The initialization function takes a list of input asset IDs and one output asset ID. It chooses an input subset of some fixed size repeatedly until it the output ID appears at least once in its subset.
It stores a bitmap representing this subset in the proof object and returns the number of iterations it needed to choose the subset. The reciprocal of this represents the probability that a uniformly random input-output mapping would correspond to the actual input-output mapping, and therefore gives a measure of privacy. (Lower iteration counts are better.)

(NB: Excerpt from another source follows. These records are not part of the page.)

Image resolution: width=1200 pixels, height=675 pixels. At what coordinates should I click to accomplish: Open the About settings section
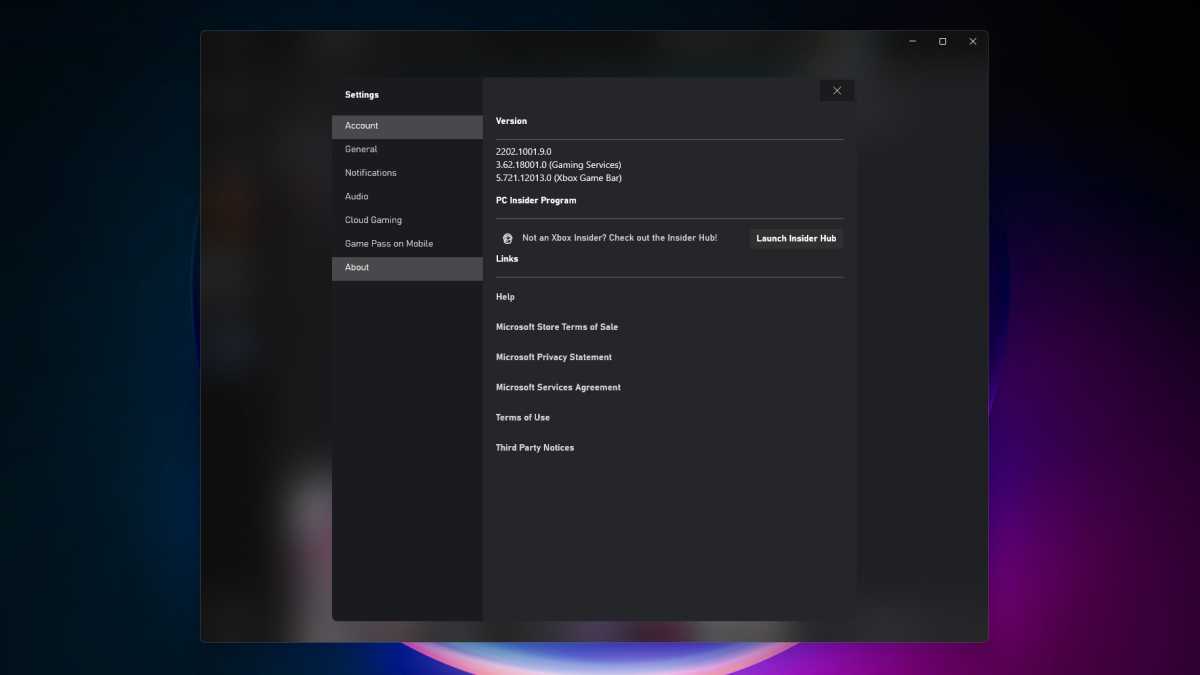point(357,267)
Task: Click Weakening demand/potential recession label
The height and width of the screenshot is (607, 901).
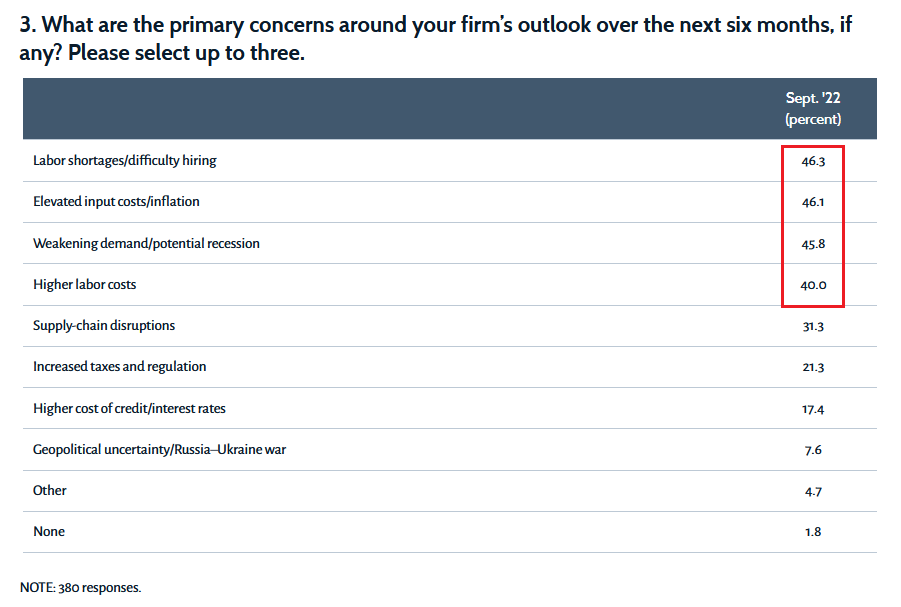Action: click(146, 243)
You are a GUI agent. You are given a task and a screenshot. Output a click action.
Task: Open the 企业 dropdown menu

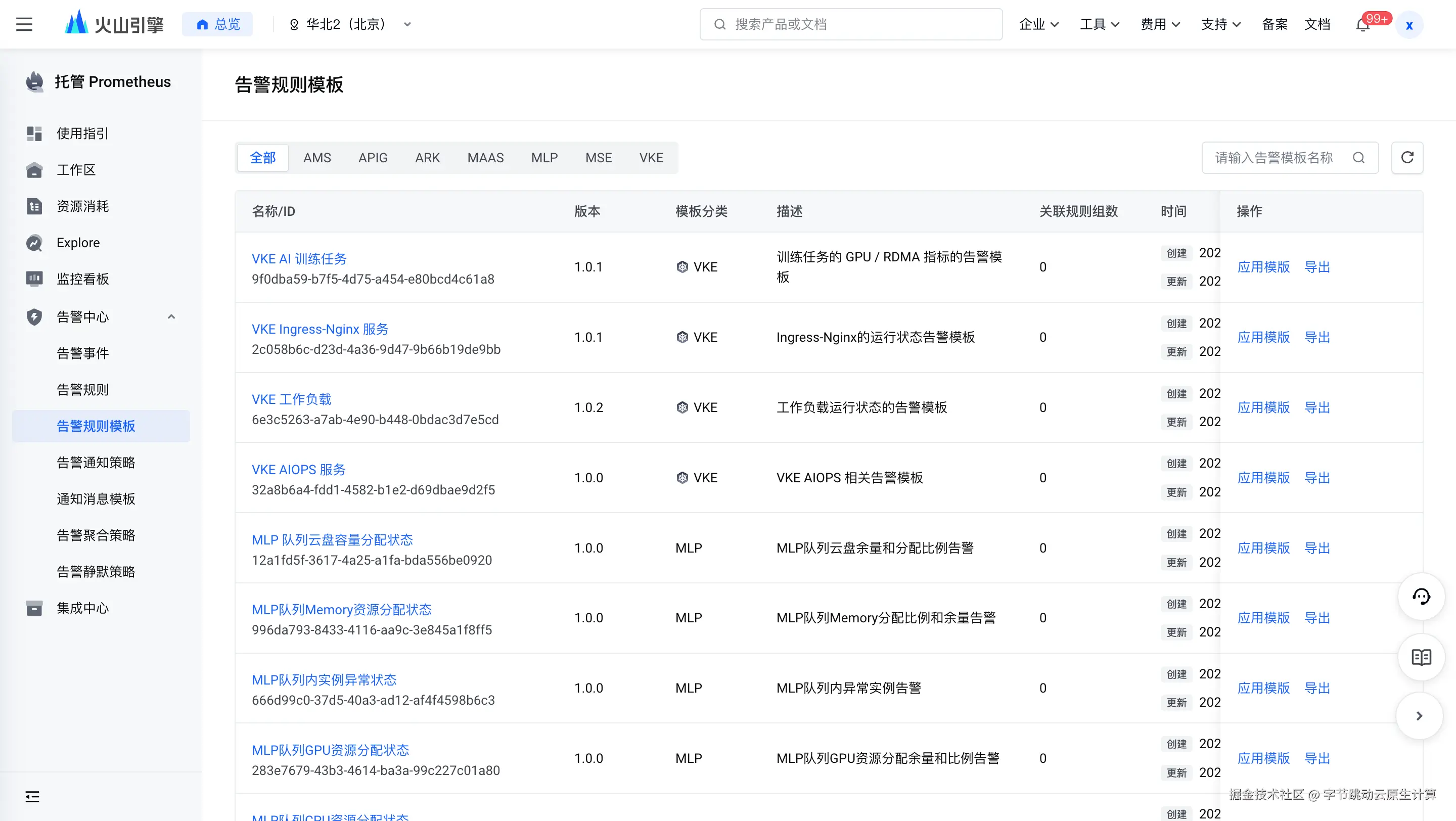coord(1038,24)
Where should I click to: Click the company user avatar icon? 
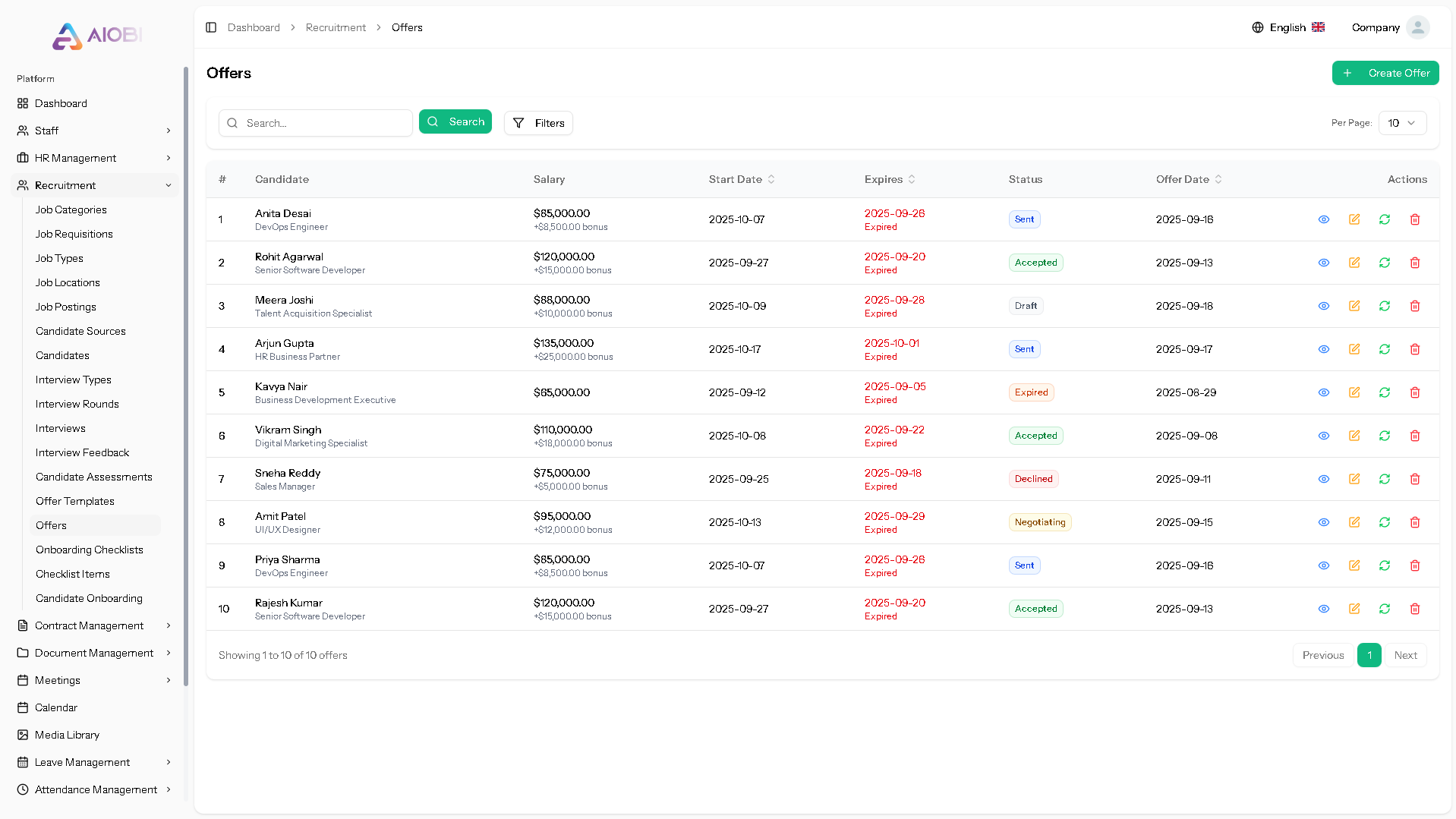point(1417,27)
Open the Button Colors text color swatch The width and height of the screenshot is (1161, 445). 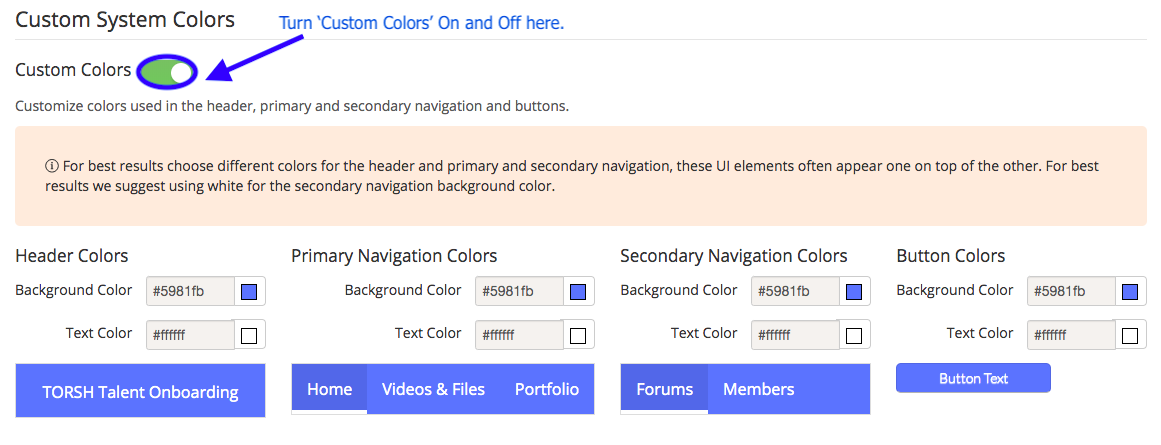tap(1130, 335)
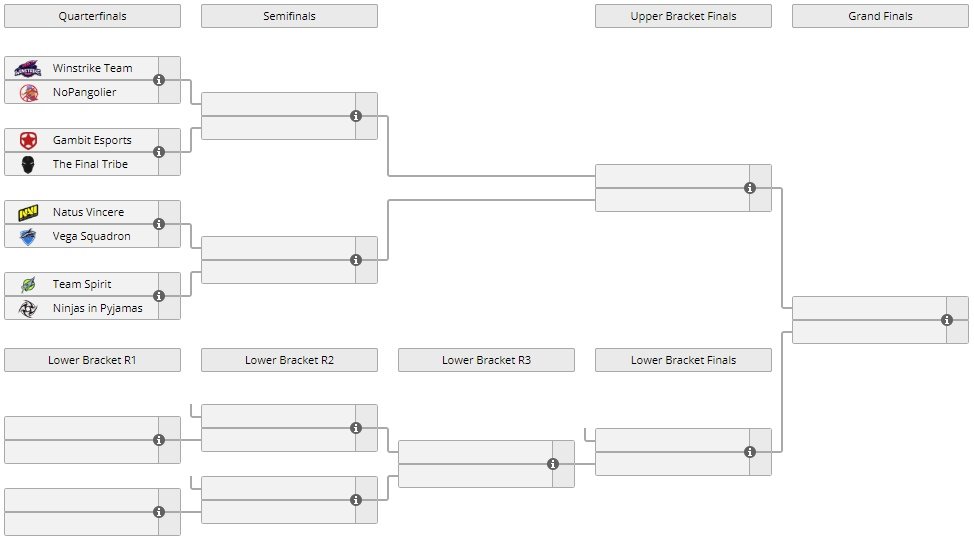Viewport: 974px width, 540px height.
Task: Click the Ninjas in Pyjamas logo icon
Action: [28, 308]
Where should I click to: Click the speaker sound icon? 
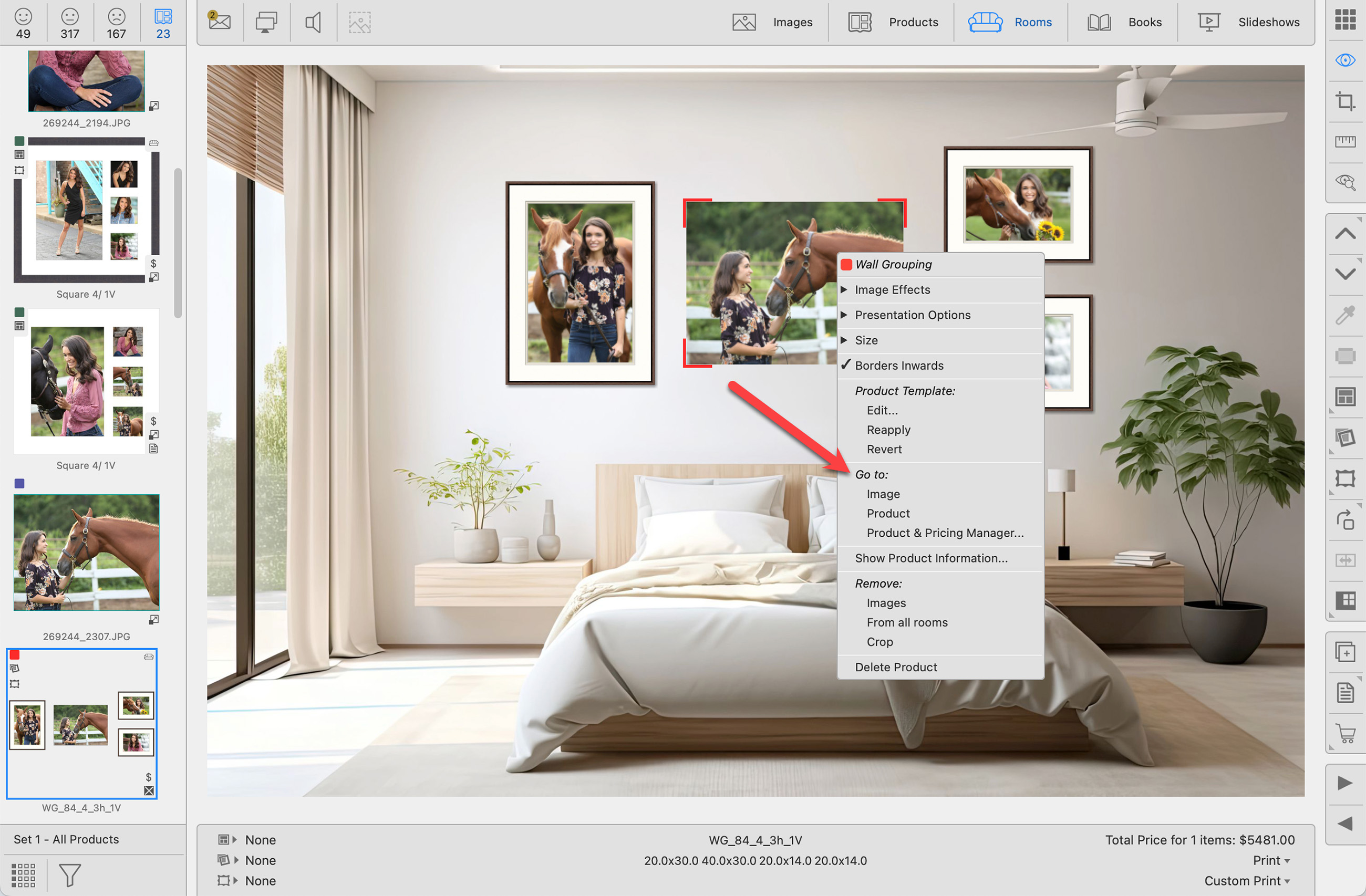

It also informs the caller the index of the input whose ID matches the output.
As the API works on only a single output at a time, the total probability should be computed by multiplying together the counts for each output.
The generation function takes a list of input asset commitments, an output asset commitment, the input index returned by the initialization step, and blinding keys for (a) the output commitment, (b) the input commitment. Here "the input commitment" refers specifically to the input whose index was chosen during initialization.
Next, it computes a ring signature over the differences between the output commitment and every input commitment chosen during initialization. Since the discrete log of one of these is the difference between the output and input blinding keys, it is possible to create a ring signature over every differences will be the blinding factor of the output. We create such a signature, which completes the proof.
Verification takes a surjection proof object, a list of input commitments, and an output commitment. The proof object contains a ring signature and a bitmap describing which input commitments to use, and verification succeeds iff the signature verifies.